All lanes of eastbound Interstate 8 were reopened Friday morning, hours after a sinkhole was discovered along the right shoulder near San Diego State University.
The sinkhole was estimated to be the size of two garages according to Caltrans officials who worked overnight to patch the hole and cover it with asphalt.
California Highway Patrol (CHP) and the San Diego Fire-Rescue Department (SDFD) were called just after 10 a.m. Thursday to the shoulder of eastbound I-8 between Waring Road and the College Avenue exit.
CHP officials shut down traffic in the three righthand lanes, just west of College Avenue, and issued a SigAlert for the area.
Initially, Caltrans said it would close the section of highway until Friday afternoon to repair the hole measuring 30 feet long, 20 feet wide and 20 feet deep.

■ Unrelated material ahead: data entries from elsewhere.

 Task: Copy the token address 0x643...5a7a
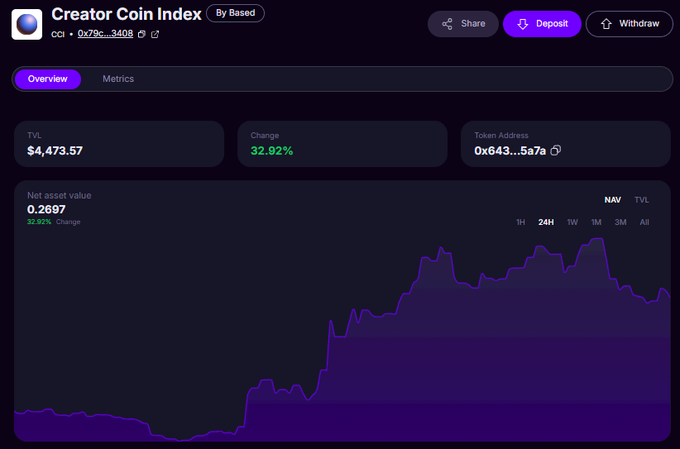[x=556, y=151]
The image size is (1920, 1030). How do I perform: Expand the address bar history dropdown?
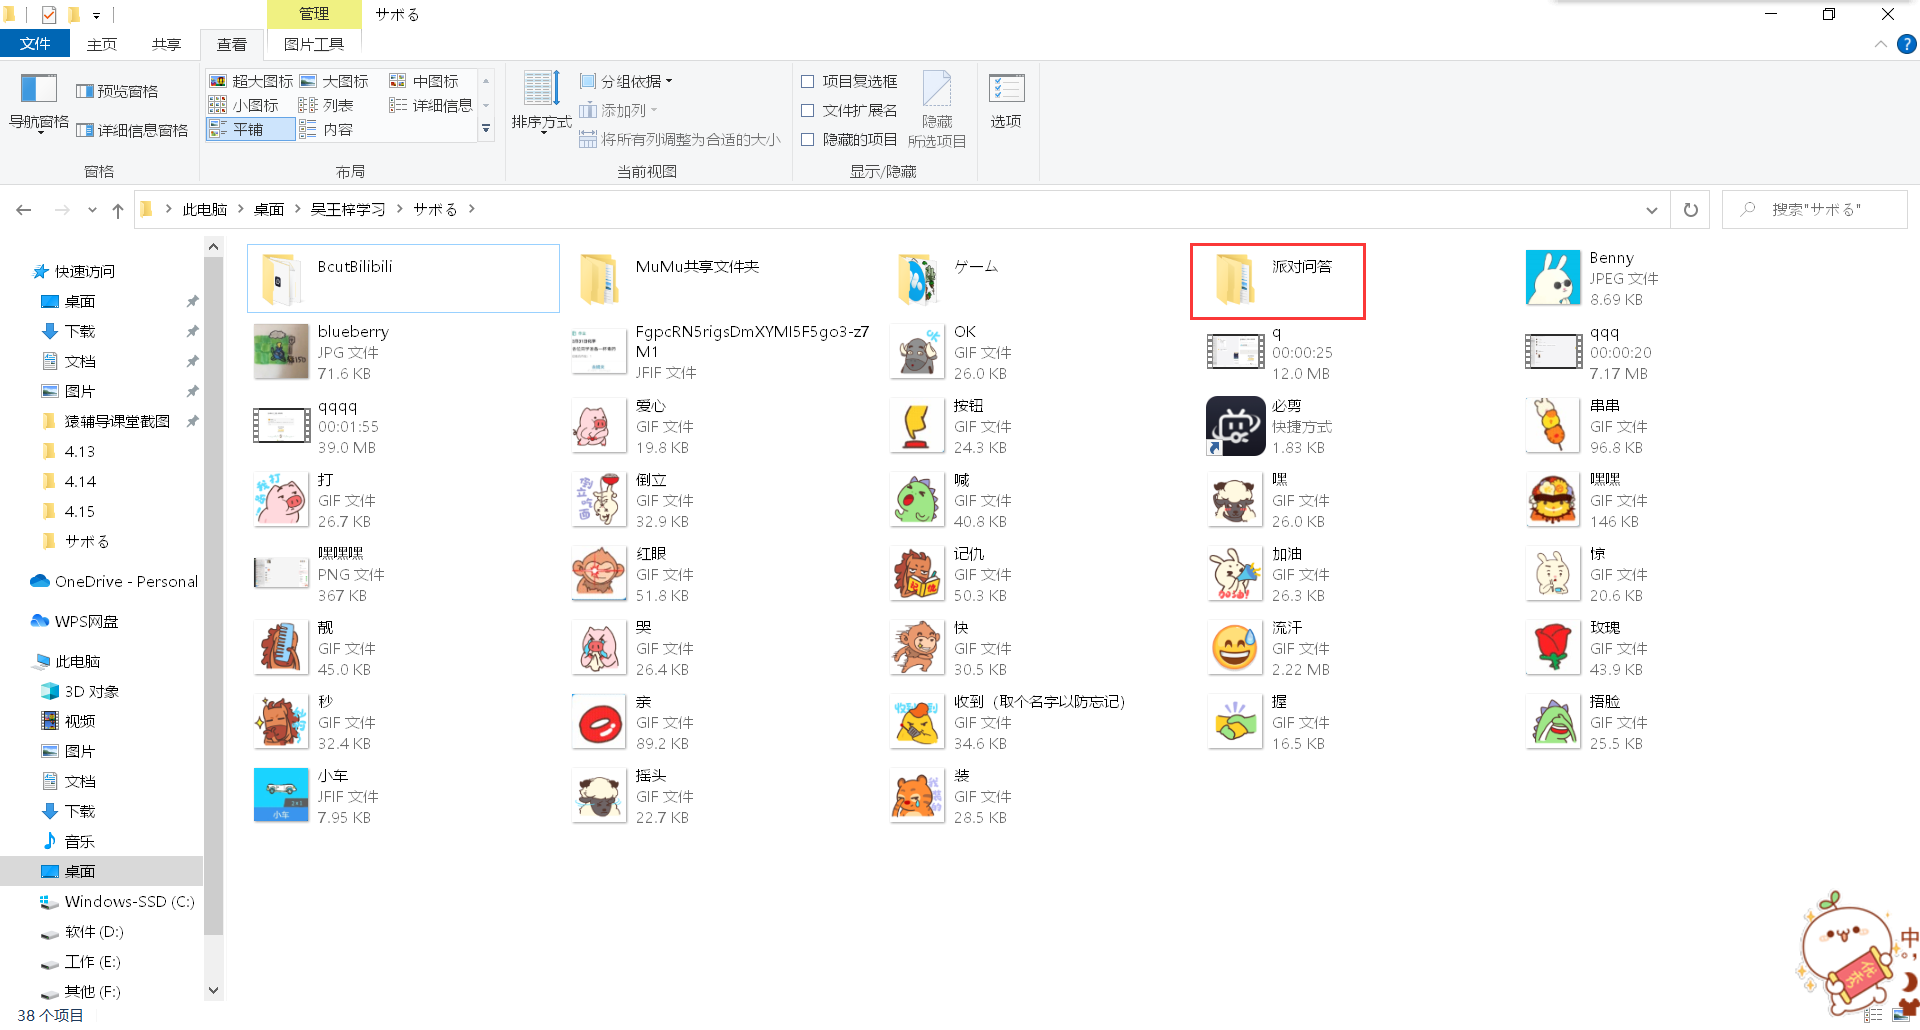click(x=1651, y=210)
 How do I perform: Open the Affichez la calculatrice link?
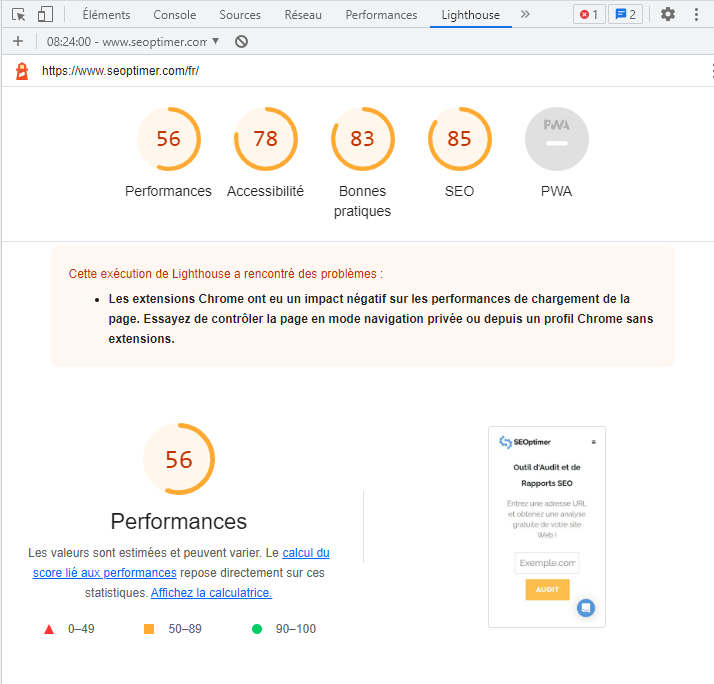211,593
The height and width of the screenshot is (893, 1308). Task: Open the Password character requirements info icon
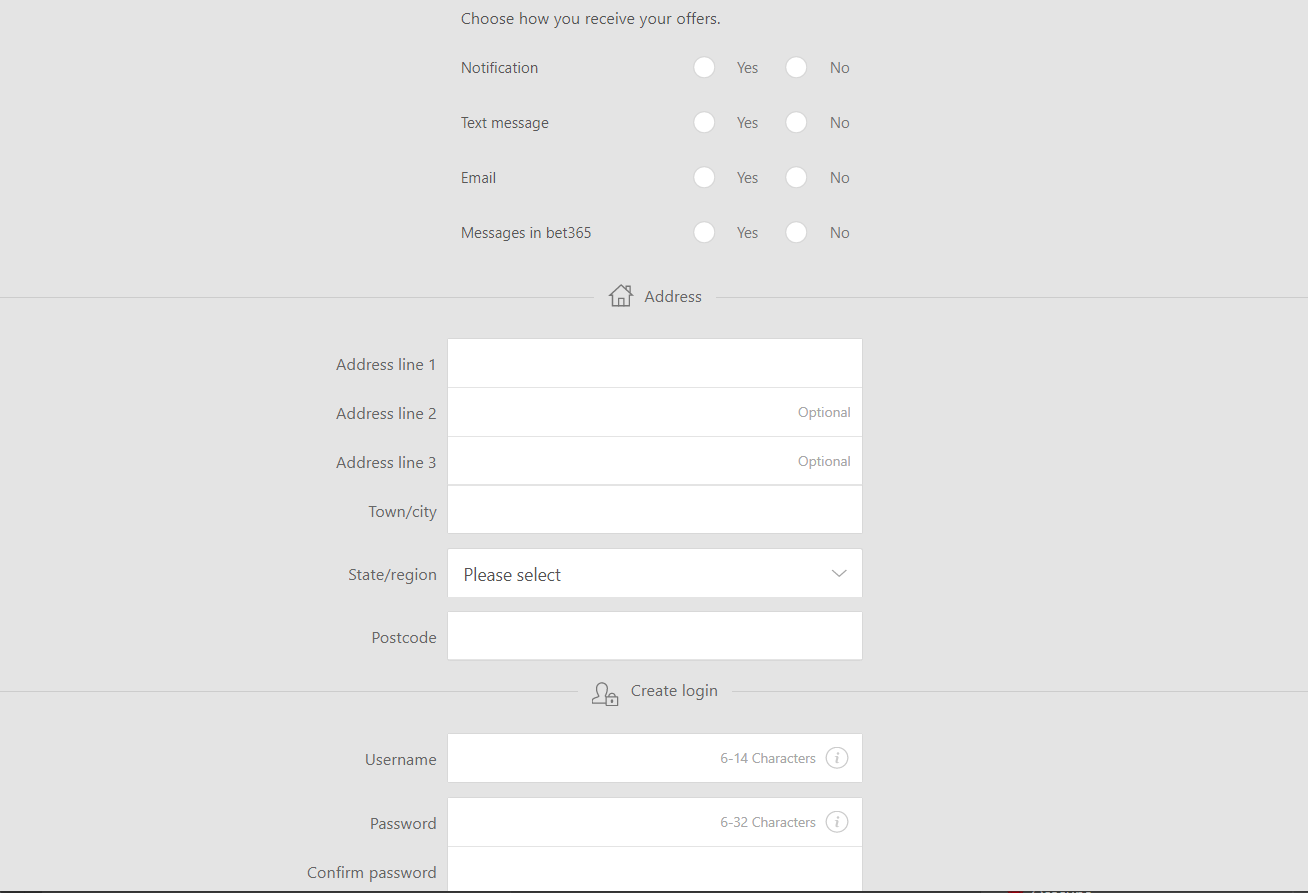click(x=837, y=821)
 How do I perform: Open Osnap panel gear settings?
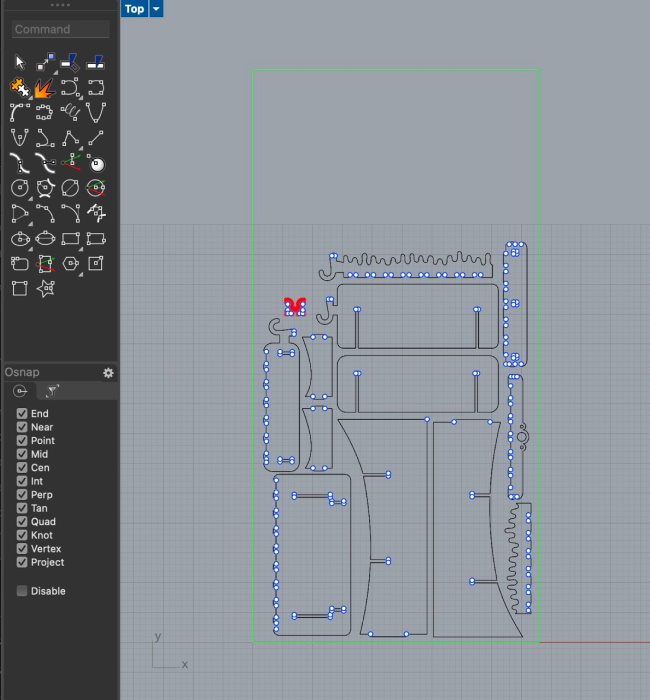108,373
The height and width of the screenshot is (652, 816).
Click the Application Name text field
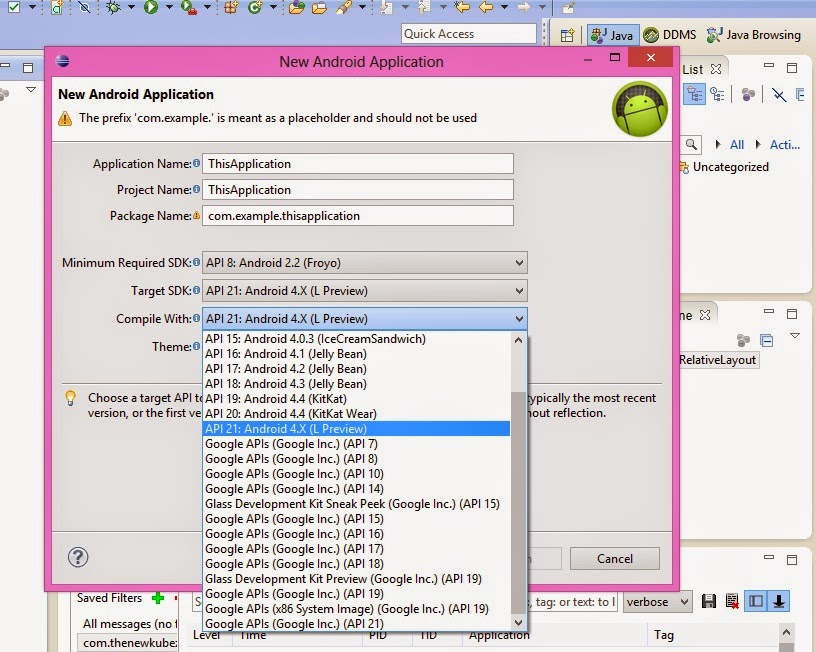(358, 164)
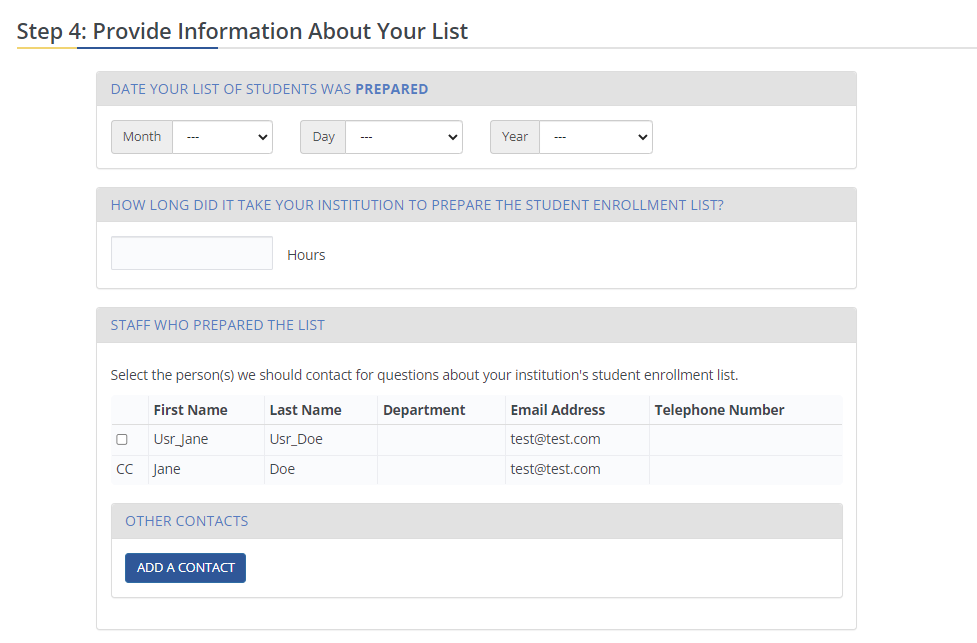The image size is (977, 643).
Task: Click the Staff Who Prepared the List header
Action: click(218, 325)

However, several trucks dumped slurry into the deep hole to patch it, so they were able to reopen the lanes earlier than expected. Slurry doesn't harden, though, so the fix is only temporary, according to a Caltrans engineer.
The agency sent a robot into the storm drain to assess the situation and found a leaky pipe.
Running underneath the hole is a 42-inch corrugated steel storm drain pipe, which collects and carries water from San Diego State University under I-8.
The engineer said the pipe is 58 years old, rusted and needs replacing. They believe water leaked through the pipe and caused the sinkhole.
According to the engineer, replacing the pipe would take a fairly extensive operation, so they are not sure when they will have time to close down the lanes and make the repair.
In the meantime, Caltrans crews are discussing a plan to temporarily route the storm water in case of rain before the pipe is fixed.
No injuries or accidents have been reported in connection with the sinkhole.